What wide eyed pursed lips questions should I aim to avoid?  

Maybe, "Oh, that is how you're raising your children? Interesting."

Endure to the end right?


  1. Endure to the end. Exactly. When we moved to Jeremy's home ward for a summer pretty much every person we met asked when we were going to have children (our 2nd anniversary was that summer). I started our smiling sweetly and say, "Eventually," but by the end of the summer I told them, "When everyone stops asking!" The only good thing about this is that it is teaching you patience, which is the first attribute I had to "re-learn" as a parent. Good luck!

  2. Oh my gosh isn't that the worst!! I never ask anyone when they are getting married or having children is such a rude thing to ask. I feel your pain!

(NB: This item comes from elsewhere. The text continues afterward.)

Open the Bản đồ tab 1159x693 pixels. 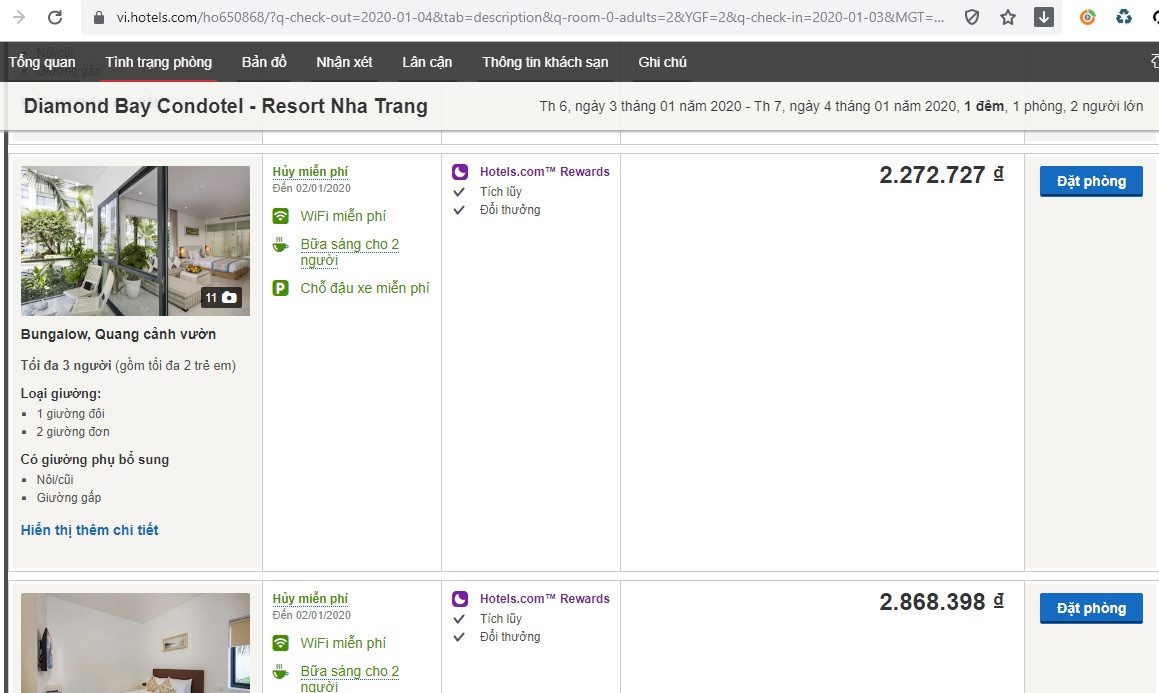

  3. I totally know what you're talking about. Scott and I dated for almost a year and a half before getting married and we've been married for over two years and our dogs are our kids...People look at you weird when you say that. I definitely agree with your sister about it being rude to ask that question. Not everyone can just pop one out after the other without any issues. I'm glad I'm not the only one!

    1. Totally tried to talk Mitch into getting me a puppy for our anniversary. Didn't work…lol

    2. Mitch should totally get you a puppy!

  4. Geeez. I'm glad I haven't asked you that! Well said!!!

  5. Jared & Julie ZontsJune 15, 2012 at 12:27 AM

    You should see the remarks we get for being married for 5 years and still aren't having children.... ;-)
    We know how you feel.

  6. I was married for 4 years before we had our first child, and it annoyed me to be asked all the time too. I understand and I feel the same way you do. It is personal. Just enjoy all the time you two have together with just the two of you!

  7. This is very reminiscent of some conversations we've had ;) And you know it only gets better after you have children with the questions and comments. Good ole nosy Mormons :) And happy anniversary! Have any fun plans?